Mother India
Tova Reich’s Mother India relies on Meena to tell her family’s story through its women’s stories, from her mother’s to her daughter’s to her own. Born into a famed rabbinical family in Brooklyn, she’s now a lesbian divorcée living in Mumbai, raising her daughter and running her spiritual tourism travel company alone.
But any illusions of distance are shattered as soon as her mother shows up in India with stage 4 breast cancer—not for alternative treatments, but to die. As Meena’s story reveals, there’s a complexity and cost to some liberations that can only be tallied in their reconstruction.
Told in three sections, titled “Ma,” “Maya,” and “Meena” after each of the family’s women, the narrative explores lineage, identity, and liberation through matriarchy. By and large, these matriarchies exist within the greater envelope of patriarchy, and their invisible enclaves form wheels within wheels that alternately run over, grind down, and interlock with the novel’s characters.

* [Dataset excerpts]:

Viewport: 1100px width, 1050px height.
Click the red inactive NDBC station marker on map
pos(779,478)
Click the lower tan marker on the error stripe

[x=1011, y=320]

* [Required tasks]:
1 – In two sentences, summarize the review of Mother India.
2 – Provide the next part of the review of Mother India, starting right after its last sentence.

* [Answers to each task]:
1 – Tova Reich's novel Mother India is told by Meena, a lesbian divorcée from a famed Brooklyn rabbinical family who lives in Mumbai, raises her daughter, and runs a spiritual tourism travel company alone, until her mother arrives in India with stage 4 breast cancer to die. Divided into three sections named for the family's women, the novel explores lineage, identity, and liberation through matriarchies that largely exist within patriarchy.

2 –
In this novel, mothers abound: the mother goddess, the Jewish mother, the abandoned and abandoning mother, the fierce mother, the protective mother, the grieving and the dead mother. Yet these many stereotypes form a matrix across and within characters, suggesting an archetypal vastness rather than a singular, definitive identity. After all, mothers are vast and complex, individually or categorically, as Reich shows when telling a story that pivots on these imperfect categories.
Again and again, Meena insists the story isn’t about her, but there’s no way to avoid the personal when it comes to motherhood’s omnipresence, especially for anyone cultured female. From the value placed on motherhood in orthodox Jewish and Indian traditions to Meena and her twin brother’s dynamic, Reich juxtaposes unexpected elements of faith, society, and personal identity to harrowing effect.